Hugh Fearnley-Whittingstall
LATIN NAME
Cannabis sativa
MORE RECIPES
Artichoke heart and potato salad; Smashed chickpeas with preserved lemon and red onion; Mujadara
SOURCING
clearspring.co.uk; goodhempfood.com
I’ve always enjoyed good olive oil and I always will – but I can’t condone the monopoly it seems to hold over our culinary imaginations. Many keen cooks see it as the one and only high-end oil, the answer to every dressing, trickling and dipping requirement. That needs to change. There is a panoply of other delicious and characterful oils – often with nutritional credentials at least as good as olive oil – that I think we should all be exploring. And hempseed oil is among the best of them.
This is strong stuff. It comes from the same family as – you know – the other kind of hemp and, while it certainly won’t get you high, its pungent, grassy flavour notes do have something in common with its recreational relative. But in that intense, herbal flavour lies its appeal. It’s a complex and rich oil, gloriously grassy green, that is just made to mingle with earthy, fruity, salty flavours.
It makes a barnstorming pesto and turns potato salad into a talking point. Any roasted veg soup – pumpkin, celeriac, parsnip – will be taken to a whole new level with a slosh of this emerald liquid (try adding a crumbling of sheep’s cheese or ricotta too). And trickled on to bruschetta with sweet tomatoes, or simply used to dunk bread, it does the job extra virgin olive oil would conventionally do – only with more chutzpah.
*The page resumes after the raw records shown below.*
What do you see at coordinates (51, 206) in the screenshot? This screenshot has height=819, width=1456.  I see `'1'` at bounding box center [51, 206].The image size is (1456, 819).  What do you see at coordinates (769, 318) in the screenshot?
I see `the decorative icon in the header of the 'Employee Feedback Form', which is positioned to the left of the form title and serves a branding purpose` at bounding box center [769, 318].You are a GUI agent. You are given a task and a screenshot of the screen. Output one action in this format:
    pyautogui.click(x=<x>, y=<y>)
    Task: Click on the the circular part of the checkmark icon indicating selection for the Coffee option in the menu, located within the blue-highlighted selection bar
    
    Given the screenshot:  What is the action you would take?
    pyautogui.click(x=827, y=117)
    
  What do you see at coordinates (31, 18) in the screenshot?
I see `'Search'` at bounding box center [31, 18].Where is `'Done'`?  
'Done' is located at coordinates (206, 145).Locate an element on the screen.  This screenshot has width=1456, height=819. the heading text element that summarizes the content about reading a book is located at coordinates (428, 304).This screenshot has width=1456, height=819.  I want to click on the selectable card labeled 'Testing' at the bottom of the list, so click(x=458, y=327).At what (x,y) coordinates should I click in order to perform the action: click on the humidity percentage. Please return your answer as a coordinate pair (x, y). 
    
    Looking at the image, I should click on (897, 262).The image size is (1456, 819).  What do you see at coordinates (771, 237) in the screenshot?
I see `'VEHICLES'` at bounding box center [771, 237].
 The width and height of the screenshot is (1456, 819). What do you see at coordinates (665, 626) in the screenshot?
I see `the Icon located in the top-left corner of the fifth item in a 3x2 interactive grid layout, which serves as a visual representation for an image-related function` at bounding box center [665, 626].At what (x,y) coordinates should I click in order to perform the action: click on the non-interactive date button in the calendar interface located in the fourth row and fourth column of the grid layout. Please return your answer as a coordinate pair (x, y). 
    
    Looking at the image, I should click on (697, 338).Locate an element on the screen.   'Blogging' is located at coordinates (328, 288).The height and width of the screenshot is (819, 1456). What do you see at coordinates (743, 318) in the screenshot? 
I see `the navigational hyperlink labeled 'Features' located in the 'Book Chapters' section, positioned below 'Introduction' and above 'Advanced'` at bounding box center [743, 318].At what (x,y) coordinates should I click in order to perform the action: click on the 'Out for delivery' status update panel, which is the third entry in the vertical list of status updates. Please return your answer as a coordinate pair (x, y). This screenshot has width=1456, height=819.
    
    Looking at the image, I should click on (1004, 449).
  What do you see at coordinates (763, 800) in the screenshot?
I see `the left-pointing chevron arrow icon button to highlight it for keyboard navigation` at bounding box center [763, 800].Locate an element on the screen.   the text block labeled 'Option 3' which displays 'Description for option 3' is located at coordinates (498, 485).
It’s not great for frying because heating can change the structure of the oil and damage the nutrients. But as a raw cold-pressed oil, hempseed oil is an exciting ingredient. Experiment a little and I predict you’ll soon be seduced. You can always try blending it with a gentler oil such as rapeseed, or mixing it into a dressing. Milder tasting ‘light’ versions are also available.
Consider also hemp oil’s environmental and nutritional benefits. British-grown hemp is a very green, low-input crop – it drinks in carbon dioxide, and every part of it can be used. It’s also rich in omega-3 as well as omega-6 fatty acids.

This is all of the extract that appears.